## [Esercizi proposti]
[1] Nel testo sul frantoio, in quale mese il frantoio è utilizzabile dai Notabili del paese?
[2] Quali sono tutti i mesi nominati nel testo sul frantoio?
[3] Prosegui il testo sul frantoio scrivendo il seguito dopo l'ultima frase sull'asino.

## [Sezione di testo]
+ + + + + + +

Durante il periodo invernale, tra ottobre e febbraio, alla porta di ingresso “du trappito e Salvature” era sempre leggibile (su foglio bianco e con una scrittura delicata), la seguente comunicazione: Il frantoio è utilizzabile:
- Novembre e dicembre solo per il proprietario del frantoio;
- Gennaio per i Notabili del paese;;
- Febbraio per tutti gli altri cittadini, tranne nei giorni in cui l’asino è malato.
(Salvature non era capace né di leggere né di scrivere)
Tradotto in parole povere la comunicazione avvertiva gli avventori che: prima si produce l’olio del padrone, poi quello degli amici del padrone e di seguito quello dei compassionevoli.
Dalle olive raccolte a ottobre/novembre si ottiene meno olio, ma il prodotto è più pregiato, mentre a febbraio la resa delle olive è maggiore, ma è notevolmente inferiore la qualità del prodotto. A riguardo dell’asino: l’animale, per l’intensa attività lavorativa, si ammalava spesso durante il periodo della produzione dell’olio.

+ + + + + + +

## [Materiale fornito]
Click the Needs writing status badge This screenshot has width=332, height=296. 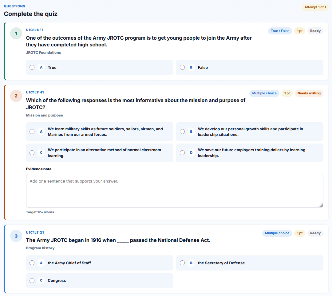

+ + + + + + +

## [Soluzioni]
[1] A gennaio.

[2] Ottobre, novembre, dicembre, gennaio, febbraio.

[3]
Tuttavia, se la malattia capitava tra ottobre e gennaio l’animale era sostituito con quattro giovani mottesi che facevano la parte dell’asino, mentre se la malattia dell’asino sopraggiungeva a febbraio la produzione si fermava, perché né Salvature, né i proprietari delle olive volevano rinunciare ad una quota parte dell’olio per pagare gli uomini necessari a far girare le ruote.
Il frantoio gestito da Salvature era di tipo ipogeo (situato sottoterra) ed era costituito da un’ampia vasca in pietra ove giravano due ruote in granito. La costruzione situata in Piazza San Nicola a Motta aveva il piano superiore scollegato dall’oleificio.
L’ingresso al piano superiore poteva avvenire solo attraverso una bellissima scala esterna realizzata in pietra locale.
Il frantoio di Motta è stato demolito completamente, dopo un lungo periodo di degrado e abbandono, nel 1974. I politici mottesi senza visione avevano definitivamente distrutto un altro pezzo della loro storia, mentre i giovani mottesi avevano perso un altro luogo dove ritrovarsi di notte per assaggiare il pane caldo con l’olio appena uscito “du parmientu” e il dolce vino di Ricuzzu.